The London / Glasgow car bombing attempts highlighted the usefulness of security cameras. Finding two of the car bombs before they exploded helped - but so did having footage from the 160 security cameras in the district including Piccadilly Circus and the Haymarket area. Plus all the others distributed around the United Kingdom.

Even with a near-miss like the June attack to demonstrate the utility of security cameras, I doubt that cities in the US will install or upgrade the things without someone raising a fuss.

In fact, I know it: The complaints have already started.

As more cities in the States decide that crime levels are too high, and that terrorists might target them, I think we'll be seeing more headlines like this: "Network of surveillance cameras proposed for Pittsburgh" (Pittsburgh Post-Gazette, June 27, 2007).

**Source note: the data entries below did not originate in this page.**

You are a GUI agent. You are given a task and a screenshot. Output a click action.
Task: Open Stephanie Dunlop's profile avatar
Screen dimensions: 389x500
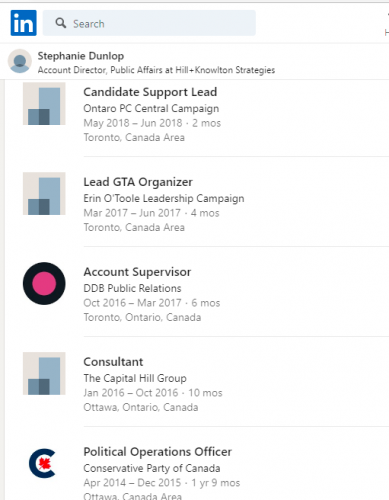(x=20, y=61)
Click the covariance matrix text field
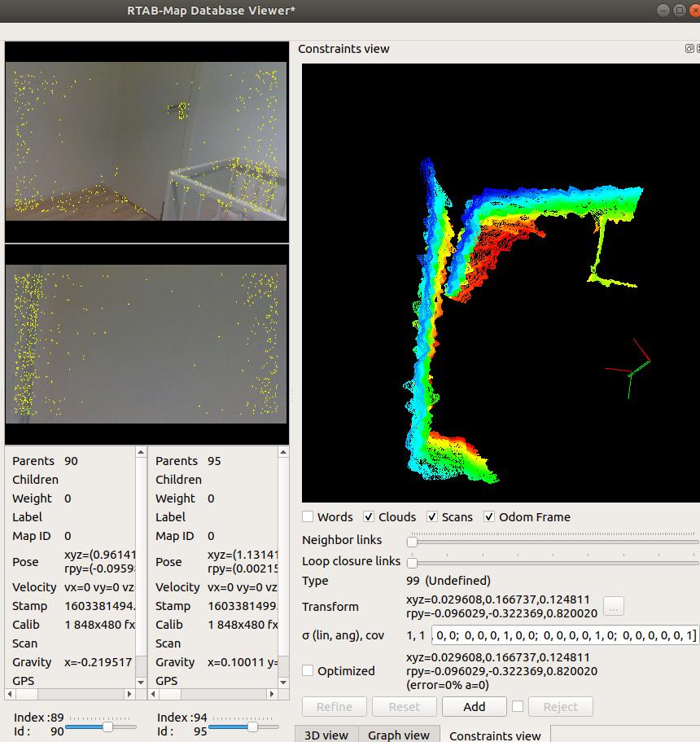 point(565,634)
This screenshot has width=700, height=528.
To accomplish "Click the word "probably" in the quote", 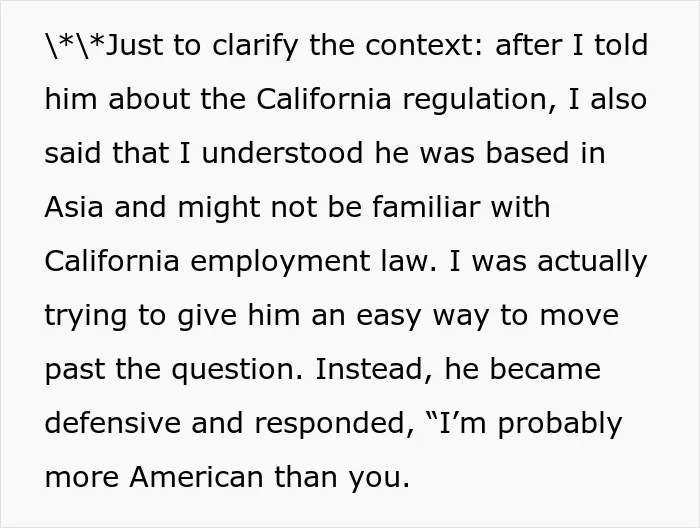I will (560, 424).
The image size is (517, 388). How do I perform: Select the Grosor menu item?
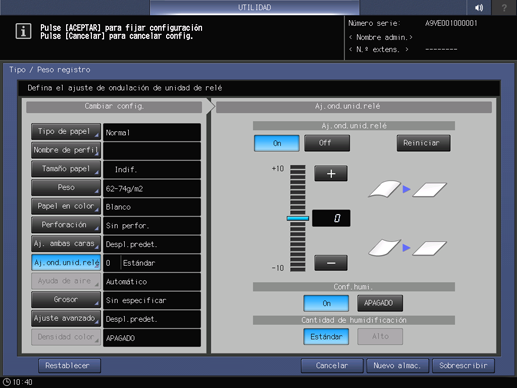tap(66, 300)
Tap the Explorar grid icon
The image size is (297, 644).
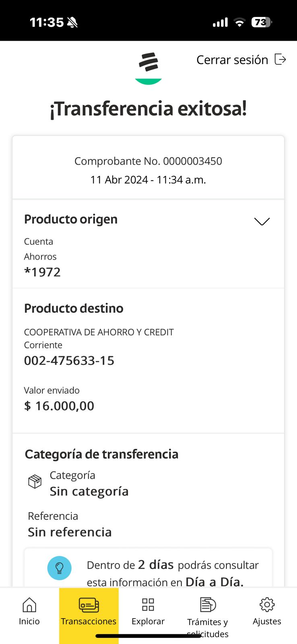tap(148, 605)
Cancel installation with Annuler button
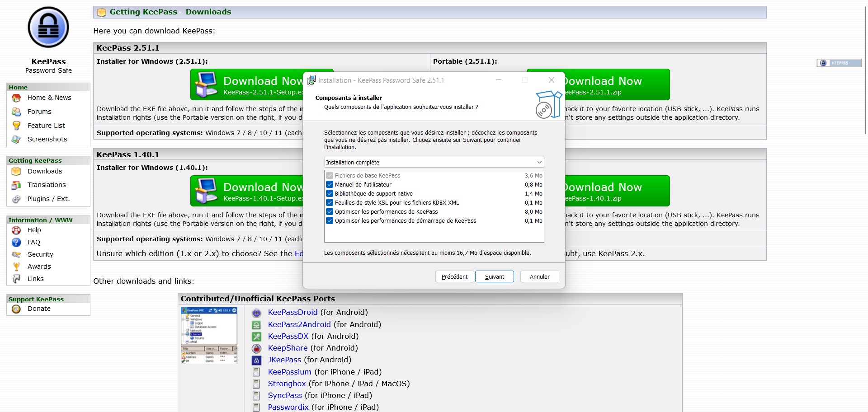This screenshot has width=868, height=412. (x=539, y=277)
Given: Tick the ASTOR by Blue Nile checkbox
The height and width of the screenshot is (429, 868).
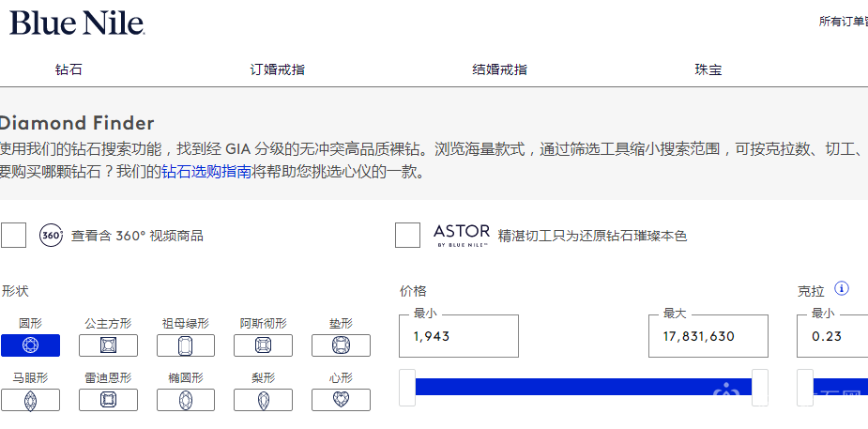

The city government is planning to link the hundreds of existing surveillance cameras in Pittsburgh together so that they can be monitored from one place. Besides the cameras they have, there will be two on each of 14 bridges, four on the U.S. Steel Tower, and more in Point State Park.

The system won't be just cameras: devices which can read vehicle license plates and run them through databases will "look" through the cameras; and gunshot detection systems would be set up in two neighborhoods, plus a state park. The latter systems can instantly pinpoint the location of a shooting and take pictures.

It's legal: John M. Burkoff, a University of Pittsburgh law professor, said that using the cameras "is lawful as long as they are used in places, like public areas, where people don't have a reasonable expectation of privacy," in the same article.

It's controversial, of course.

On the one hand, drunk drivers bank robbers, and other lawbreakers will have video evidence to deal with when their turn in court rolls around.

On the other hand, the tried and true phrase "Big Brother" gets brought out and passed around.

Not that everyone who doesn't like the idea of video cameras in public places trots out Orwell's classic. The EPIC (1) chief said, "To make it so that no matter what you're doing, someone is watching -- what kind of a society is that?"

The same public safety/"privacy" debate isn't limited to the States. An article in The Scotsman with the headline "'Big Brother' concerns as secret system of cameras is rolled out" (26 August, 2006) discussed a network of roadside cameras in the UK.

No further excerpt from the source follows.